It is the task of bolsheviks to see these expressions of the workers’ discontent in relation to the dynamic forces of the class struggle, and to recognize what affords us a medium for a progressive agitation.

We can set about proving to the satisfaction of scholars that nothing but socialism will work. But meanwhile the masses will have been set into motion by the slogans of fascism. It is our task to give the workers eyes with which to see the road. Properly utilized, the main principles of the Mahoney Bill can serve as signposts along the way.

Can a revolutionist get up in a trade union meeting and in a discussion of the Mahoney Bill proclaim stentoriously that it will not work, that it is self-contradictory? Workers to whom the main principles of the bill appeal will immediately ask the question, “Are you for it or against it? Are you for opening the idle factories or aren’t you? Are you for giving jobs to the unemployed or aren’t you? And if not why not?”

It seems obvious that a revolutionist must support the bill.

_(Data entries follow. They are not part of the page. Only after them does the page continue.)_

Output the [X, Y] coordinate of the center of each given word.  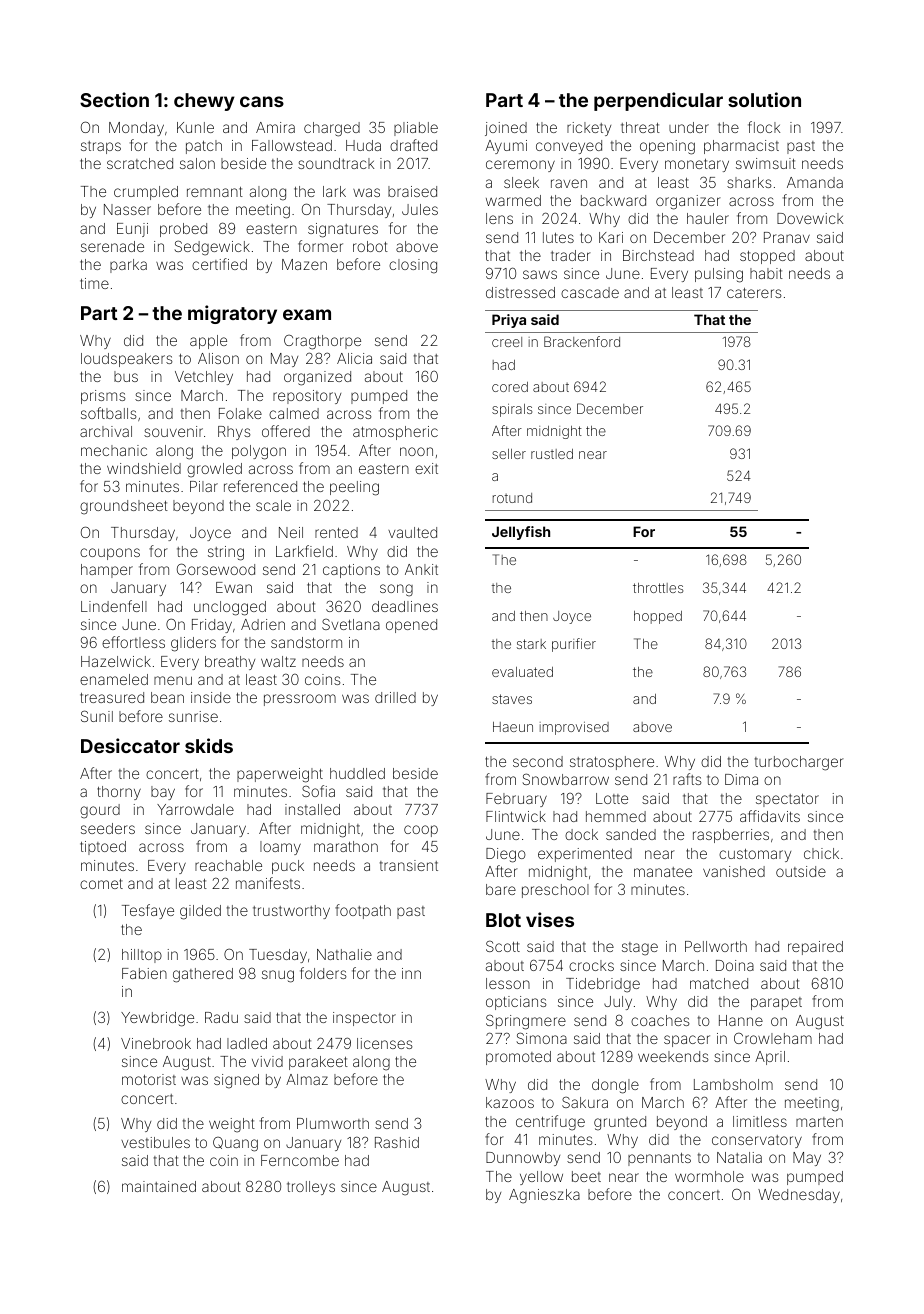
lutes [558, 237]
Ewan [234, 587]
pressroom [300, 700]
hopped [658, 617]
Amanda [815, 182]
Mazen [304, 264]
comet [101, 884]
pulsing [719, 275]
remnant [215, 192]
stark [531, 644]
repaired [815, 948]
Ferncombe [300, 1160]
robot [370, 246]
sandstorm [306, 642]
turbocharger [799, 763]
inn [411, 973]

The amendments suggested by Cowles are in general correct. At the proper time they should be brought forth and agitation on the next step higher will be carried on.

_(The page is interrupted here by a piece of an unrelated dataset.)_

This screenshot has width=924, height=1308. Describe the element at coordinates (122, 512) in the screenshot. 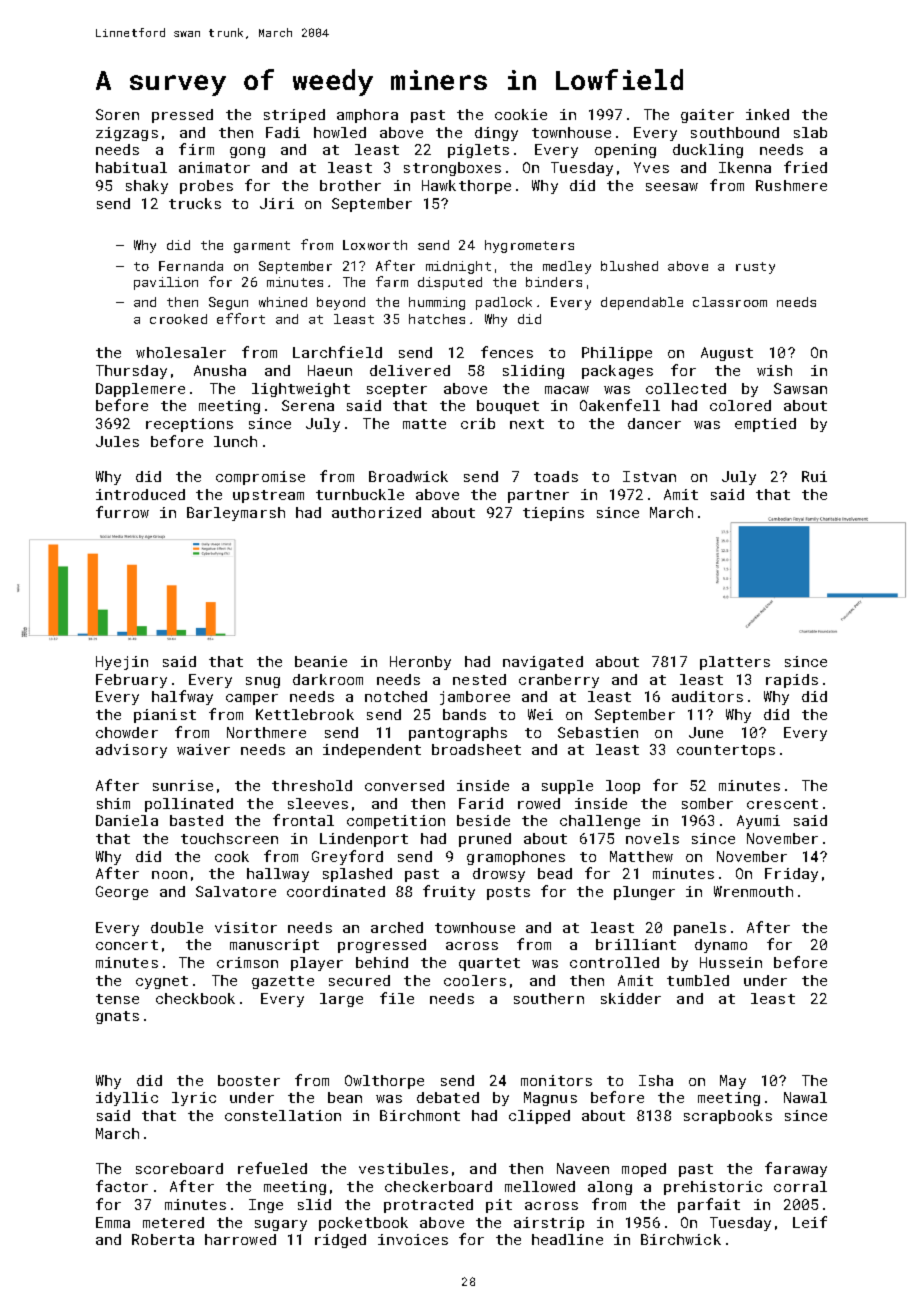

I see `furrow` at that location.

In this period we must be alive and vigilant. Alive to the opportunities to bring forth our transitional slogans. The Mahoney Bill affords such an opportunity. Vigilant, lest we support measures which do not lead along a progressive road. In the period we are entering all sorts of proposals, and demagogic appeals will be circulated among the masses. We must choose very carefully the measures which have real meaning for the labor movement, and which fit into the pattern of our slogans.

The Cowles’ article supplies the vigilance. But his stress upon the details of the Mahoney Bill, and his complete unconcern with its agitational possibilities, reveals that he is not aware of the main tasks of the revolutionary movement, nor of the real meaning of social decay in the present period.

The Socialist Workers Party, particularly in Minnesota, has already taken a position on the Mahoney Bill, and that is to support it, to extract from it the best and most fundamental slogans, and by carrying on an energetic agitation around these slogans, to stand at the head of the workers movement toward a clash with the capitalist system.